Les génomes des lutéovirus et des polérovirus possèdent un ORF4 qui est contenu dans l’ORF3 et qui code pour des protéines de 17-21 kDa. Les virus qui contiennent des mutations dans l’ORF4 sont capables de se répliquer dans des protoplastes végétaux isolés, mais sont déficients ou retardés dans le mouvement systémique dans les plantes entières. Par conséquent, le produit de l’ORF4 semble être nécessaire au mouvement du virus dans les plantes infectées. Cette hypothèse est soutenue par l’observation que les énamovirus sont dépourvus d’ORF4. Alors que les lutéovirus et les polérovirus sont limités au phloème et aux tissus associés, l’énamovirus PEMV-1 est capable de se déplacer de manière systémique dans d’autres tissus végétaux en présence de PEMV-2, qui, dans des conditions naturelles, coexiste invariablement avec PEMV-1.
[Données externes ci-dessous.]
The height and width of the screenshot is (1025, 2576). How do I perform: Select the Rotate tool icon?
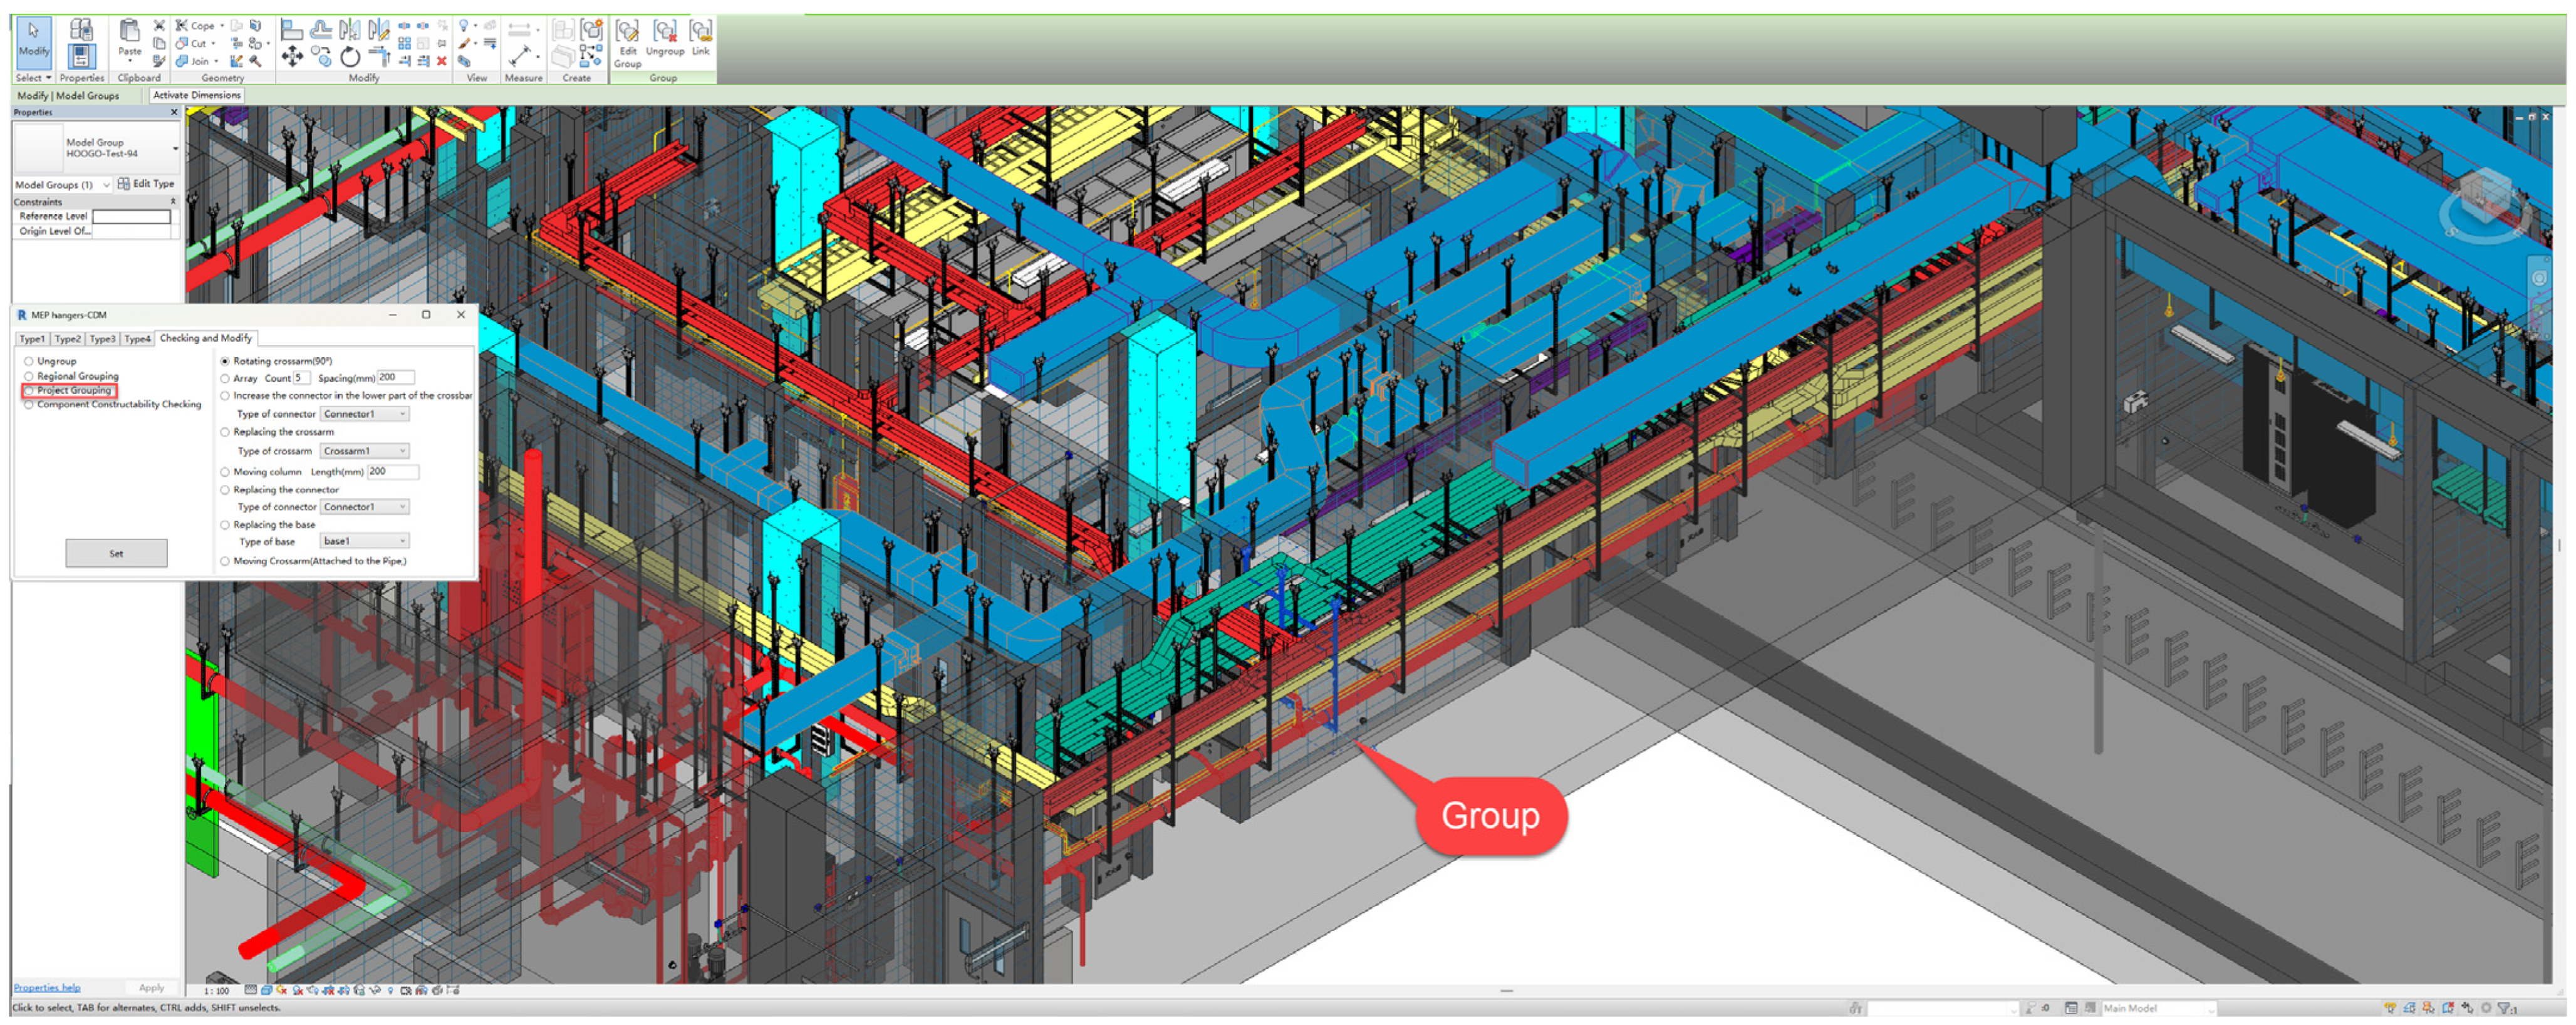tap(350, 57)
Certains génomes de lutéovirus et de polérovirus contiennent de petits ORF à l’intérieur et/ou en aval de l’ORF5. Chez les lutéovirus, aucun produit protéique n’a été détecté à partir de ces ORF dans les cellules infectées. Les génomes de BYDV-PAV qui n’expriment pas l’ORF6 sont toujours capables de se répliquer dans les protoplastes. Les tailles prédites des protéines exprimées par les ORFs 6 et 7 du PLRV sont de 7,1 et 14 kDa, respectivement. Sur la base d’études mutationnelles, il a été proposé que ces régions du génome puissent réguler la transcription tard dans l’infection.